Following a settlement agreement with the city on Thursday, Isborn Security Services must surrender its Denver license by Friday.


The security company that employed the unlicensed guard—who is accused of fatally shooting a Trump supporter during dueling rallies in October in Denver—will surrender its own license that permits it to operate within the city limits.

Following a settlement agreement with the city on Thursday, Isborn Security Services must surrender its Denver license by Friday and will not be able to apply for a new license for five years.

Company representatives were scheduled to appear at an administrative hearing on Tuesday about the Oct. 10 shooting, The Denver Post reported.

Isborn Security had contracted 30-year-old Matthew Dolloff.

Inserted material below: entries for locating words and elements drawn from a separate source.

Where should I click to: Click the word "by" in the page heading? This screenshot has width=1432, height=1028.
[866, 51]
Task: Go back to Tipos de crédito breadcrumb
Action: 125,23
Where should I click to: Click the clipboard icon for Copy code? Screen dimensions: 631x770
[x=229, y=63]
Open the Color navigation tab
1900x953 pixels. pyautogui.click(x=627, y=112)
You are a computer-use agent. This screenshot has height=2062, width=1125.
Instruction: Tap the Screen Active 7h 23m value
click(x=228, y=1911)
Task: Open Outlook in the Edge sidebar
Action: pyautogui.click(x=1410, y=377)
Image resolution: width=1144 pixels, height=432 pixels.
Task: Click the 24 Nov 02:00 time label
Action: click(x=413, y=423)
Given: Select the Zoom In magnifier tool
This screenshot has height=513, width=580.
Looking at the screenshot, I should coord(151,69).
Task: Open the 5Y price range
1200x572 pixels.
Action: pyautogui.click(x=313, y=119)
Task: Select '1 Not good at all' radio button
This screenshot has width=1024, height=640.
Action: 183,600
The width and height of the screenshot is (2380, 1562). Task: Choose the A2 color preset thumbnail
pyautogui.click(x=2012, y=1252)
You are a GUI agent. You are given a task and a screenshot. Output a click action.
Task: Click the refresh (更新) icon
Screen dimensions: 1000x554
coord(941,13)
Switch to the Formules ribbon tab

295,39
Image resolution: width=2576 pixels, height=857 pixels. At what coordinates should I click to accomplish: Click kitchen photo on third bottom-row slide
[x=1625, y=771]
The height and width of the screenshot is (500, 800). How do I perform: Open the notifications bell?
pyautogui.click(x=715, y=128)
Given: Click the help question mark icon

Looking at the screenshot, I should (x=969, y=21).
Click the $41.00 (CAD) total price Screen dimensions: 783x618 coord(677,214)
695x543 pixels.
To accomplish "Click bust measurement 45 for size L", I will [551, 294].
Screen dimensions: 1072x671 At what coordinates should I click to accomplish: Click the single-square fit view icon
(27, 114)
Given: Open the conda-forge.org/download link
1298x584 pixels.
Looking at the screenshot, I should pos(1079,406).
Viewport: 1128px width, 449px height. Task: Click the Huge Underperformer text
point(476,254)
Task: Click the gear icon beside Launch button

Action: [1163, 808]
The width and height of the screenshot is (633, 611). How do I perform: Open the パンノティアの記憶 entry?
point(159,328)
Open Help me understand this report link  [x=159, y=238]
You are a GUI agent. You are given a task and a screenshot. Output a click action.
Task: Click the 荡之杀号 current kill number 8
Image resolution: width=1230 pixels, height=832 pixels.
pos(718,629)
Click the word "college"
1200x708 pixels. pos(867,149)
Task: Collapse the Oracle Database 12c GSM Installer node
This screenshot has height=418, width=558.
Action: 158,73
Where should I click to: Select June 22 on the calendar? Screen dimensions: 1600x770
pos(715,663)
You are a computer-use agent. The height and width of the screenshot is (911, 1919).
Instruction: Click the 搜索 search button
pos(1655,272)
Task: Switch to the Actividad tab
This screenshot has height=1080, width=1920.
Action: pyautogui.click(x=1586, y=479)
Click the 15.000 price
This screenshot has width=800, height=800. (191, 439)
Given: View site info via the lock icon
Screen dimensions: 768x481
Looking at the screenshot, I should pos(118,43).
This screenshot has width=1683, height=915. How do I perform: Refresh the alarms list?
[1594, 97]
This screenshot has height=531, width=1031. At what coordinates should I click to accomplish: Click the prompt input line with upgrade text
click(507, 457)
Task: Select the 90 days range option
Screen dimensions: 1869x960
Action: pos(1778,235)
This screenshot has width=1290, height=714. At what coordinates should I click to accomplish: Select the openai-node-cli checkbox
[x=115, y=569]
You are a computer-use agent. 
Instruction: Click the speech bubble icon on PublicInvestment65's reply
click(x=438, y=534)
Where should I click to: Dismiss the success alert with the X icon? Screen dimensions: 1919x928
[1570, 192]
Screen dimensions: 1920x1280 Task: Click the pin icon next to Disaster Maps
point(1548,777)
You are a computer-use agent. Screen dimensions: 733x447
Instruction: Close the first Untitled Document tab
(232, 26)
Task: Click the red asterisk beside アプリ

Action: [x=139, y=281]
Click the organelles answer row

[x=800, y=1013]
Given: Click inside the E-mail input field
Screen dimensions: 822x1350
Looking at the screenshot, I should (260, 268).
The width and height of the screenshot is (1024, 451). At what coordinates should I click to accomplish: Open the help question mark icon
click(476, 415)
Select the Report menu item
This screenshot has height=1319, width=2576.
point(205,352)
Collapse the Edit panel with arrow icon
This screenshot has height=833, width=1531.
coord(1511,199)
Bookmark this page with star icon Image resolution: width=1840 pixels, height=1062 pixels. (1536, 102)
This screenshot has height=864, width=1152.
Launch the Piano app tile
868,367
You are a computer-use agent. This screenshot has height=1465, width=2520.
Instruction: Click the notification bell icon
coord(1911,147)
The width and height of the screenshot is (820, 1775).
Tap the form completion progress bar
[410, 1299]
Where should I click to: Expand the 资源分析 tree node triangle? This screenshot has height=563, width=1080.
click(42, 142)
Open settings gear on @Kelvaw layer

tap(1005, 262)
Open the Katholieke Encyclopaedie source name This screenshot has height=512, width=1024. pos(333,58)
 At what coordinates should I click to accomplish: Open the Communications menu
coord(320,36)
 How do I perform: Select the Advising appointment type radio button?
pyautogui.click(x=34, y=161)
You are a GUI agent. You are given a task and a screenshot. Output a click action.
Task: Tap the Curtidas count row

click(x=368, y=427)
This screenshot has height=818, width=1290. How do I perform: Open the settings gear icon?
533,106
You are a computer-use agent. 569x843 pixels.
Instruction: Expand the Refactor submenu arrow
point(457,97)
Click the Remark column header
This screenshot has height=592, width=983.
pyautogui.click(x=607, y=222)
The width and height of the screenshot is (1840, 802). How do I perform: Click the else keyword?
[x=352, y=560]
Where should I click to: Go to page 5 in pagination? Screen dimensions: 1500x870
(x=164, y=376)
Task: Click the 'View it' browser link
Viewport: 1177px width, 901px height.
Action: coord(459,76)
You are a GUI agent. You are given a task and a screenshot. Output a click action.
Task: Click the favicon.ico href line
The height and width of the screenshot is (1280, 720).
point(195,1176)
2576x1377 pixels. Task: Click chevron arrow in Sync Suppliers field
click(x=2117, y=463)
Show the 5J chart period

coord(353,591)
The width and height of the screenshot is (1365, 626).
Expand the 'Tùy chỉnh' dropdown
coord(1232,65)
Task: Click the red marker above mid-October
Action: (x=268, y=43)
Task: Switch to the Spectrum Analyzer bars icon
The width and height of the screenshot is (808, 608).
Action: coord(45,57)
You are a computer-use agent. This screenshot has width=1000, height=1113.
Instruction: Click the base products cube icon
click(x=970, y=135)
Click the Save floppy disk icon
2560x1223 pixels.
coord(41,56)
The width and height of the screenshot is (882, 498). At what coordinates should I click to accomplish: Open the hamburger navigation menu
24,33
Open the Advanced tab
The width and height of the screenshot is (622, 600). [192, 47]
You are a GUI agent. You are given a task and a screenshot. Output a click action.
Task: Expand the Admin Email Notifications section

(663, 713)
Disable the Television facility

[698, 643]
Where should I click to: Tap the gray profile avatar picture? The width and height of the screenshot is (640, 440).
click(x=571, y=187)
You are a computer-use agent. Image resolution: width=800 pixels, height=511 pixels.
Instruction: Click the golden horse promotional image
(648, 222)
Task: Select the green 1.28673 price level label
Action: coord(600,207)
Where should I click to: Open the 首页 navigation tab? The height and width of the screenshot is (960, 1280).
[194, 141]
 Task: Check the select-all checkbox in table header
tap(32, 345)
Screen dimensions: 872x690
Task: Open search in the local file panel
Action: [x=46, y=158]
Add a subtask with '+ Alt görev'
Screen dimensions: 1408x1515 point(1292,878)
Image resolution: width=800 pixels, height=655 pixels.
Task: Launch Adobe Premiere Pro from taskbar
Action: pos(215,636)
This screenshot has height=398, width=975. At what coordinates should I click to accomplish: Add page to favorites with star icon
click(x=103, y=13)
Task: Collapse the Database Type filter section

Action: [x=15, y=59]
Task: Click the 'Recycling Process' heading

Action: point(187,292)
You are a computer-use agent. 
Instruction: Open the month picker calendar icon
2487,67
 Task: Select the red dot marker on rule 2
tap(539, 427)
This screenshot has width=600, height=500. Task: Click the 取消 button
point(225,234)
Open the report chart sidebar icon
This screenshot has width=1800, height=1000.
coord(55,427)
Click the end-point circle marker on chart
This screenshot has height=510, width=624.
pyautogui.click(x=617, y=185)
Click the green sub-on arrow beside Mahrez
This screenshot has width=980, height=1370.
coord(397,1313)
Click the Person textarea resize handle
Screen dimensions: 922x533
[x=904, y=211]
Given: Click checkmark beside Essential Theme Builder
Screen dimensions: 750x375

NBC affiliate 9NEWS Denver contracted with the Pinkerton security company to protect the news crew covering the protests, which then subcontracted the job to Isborn Security.

Leftist militants arrived to counter-protest the "Patriot Prayer" rally with a competing event dubbed the "Black Lives Matter-Antifa Soup Drive," but the confrontation quickly turned violent as activists faced off.

On that fateful day, Dolloff reportedly shot 49-year-old conservative demonstrator Lee Keltner dead after a dispute. Dolloff is now facing second-degree murder charges for the alleged killing. He was released Nov. 3 from the downtown Denver jail after posting $500,000 bond.

It was later revealed that Dolloff is an outspoken long-time leftist. "Ran into a Trump supporter with a Trump Button on their shirt. Told them i like their im a racist button. They had nothing to say. #f—trump," Dolloff wrote on Facebook in 2016. Other social media posts uncovered further anti-police views.

A bizarre investigative piece published by 9NEWS exposed the news outlet for contracting four other unlicensed security agents in addition to the far-left gunman since June of this year.

9NEWS admitted that "those guards were not required to go through the extensive training Denver mandates all private security guards receive."

A license requires 16 hours of required training in addition to eight annual hours for renewal. To achieve armed status approved by the Denver Police Department, an applicant must be endorsed by written request.

Denver is one of few Colorado towns that require security companies and security guards to obtain licenses to work in the city. However, there is no statewide regulation of the industry.

A press response embedded in follow-up 9NEWS articles claimed that the publication "does not contract directly with individual security personnel."

"9NEWS contracted with Pinkerton and had directed that security guards accompanying our personnel not be armed. None of 9NEWS’ crew accompanied by Mr. Dolloff on Saturday were aware that he was armed," the public statement read.